Looking for large text files for testing compression in all sizes

And don't forget the collection of Corpus

The Canterbury Corpus
The Artificial Corpus
The Large Corpus
The Miscellaneous Corpus
The Calgary Corpus
The Canterbury Corpus

SEE: https://corpus.canterbury.ac.nz/descriptions/

there is a download links for the files available for each set


You can download enwik8 and enwik9 from here. They are respectively 100,000,000 and 1,000,000,000 bytes of text for compression benchmarks.

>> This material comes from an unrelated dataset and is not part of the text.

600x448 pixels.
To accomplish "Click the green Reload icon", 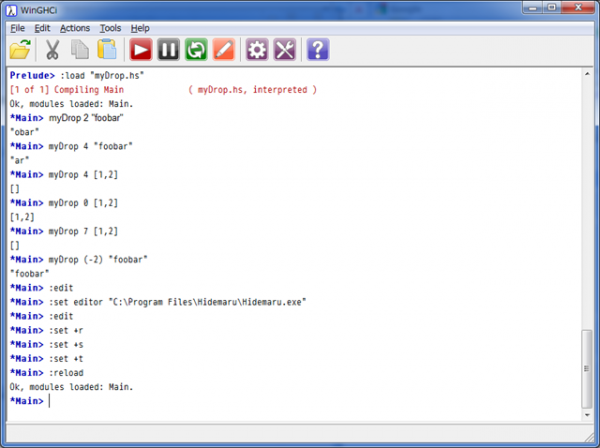I will [x=196, y=49].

You can always pull subsets of those for smaller tests.


*** Linux users only ***

Arbitrarily large text files can be generated on Linux with the following command:

tr -dc "A-Za-z 0-9" < /dev/urandom | fold -w100|head -n 100000 > bigfile.txt

This command will generate a text file that will contain 100,000 lines of random text and look like this:

NsQlhbisDW5JVlLSaZVtCLSUUrkBijbkc5f9gFFscDkoGnN0J6GgIFqdCLyhbdWLHxRVY8IwDCrWF555JeY0yD0GtgH21NotZAEe
iWJR1A4 bxqq9VKKAzMJ0tW7TCOqNtMzVtPB6NrtCIg8NSmhrO7QjNcOzi4N b VGc0HB5HMNXdyEoWroU464ChM5R Lqdsm3iPo
1mz0cPKqobhjDYkvRs5LZO8n92GxEKGeCtt oX53Qu6T7O2E9nJLKoUeJI6Ul7keLsNGI2BC55qs7fhqW8eFDsGsLPaImF7kFJiz
...
...

On my Ubuntu 18 its size it about 10MB. Bumping up the number of lines, and thereby bumping up the size, is easy. Just increase the head -n 100000 part. So, say, this command:

tr -dc "A-Za-z 0-9" < /dev/urandom | fold -w100|head -n 1000000 > bigfile.txt

will generate a file with 1,000,000 of random lines of text and be around 100MB. On my commodity hardware the latter command takes about 3 seconds to finish.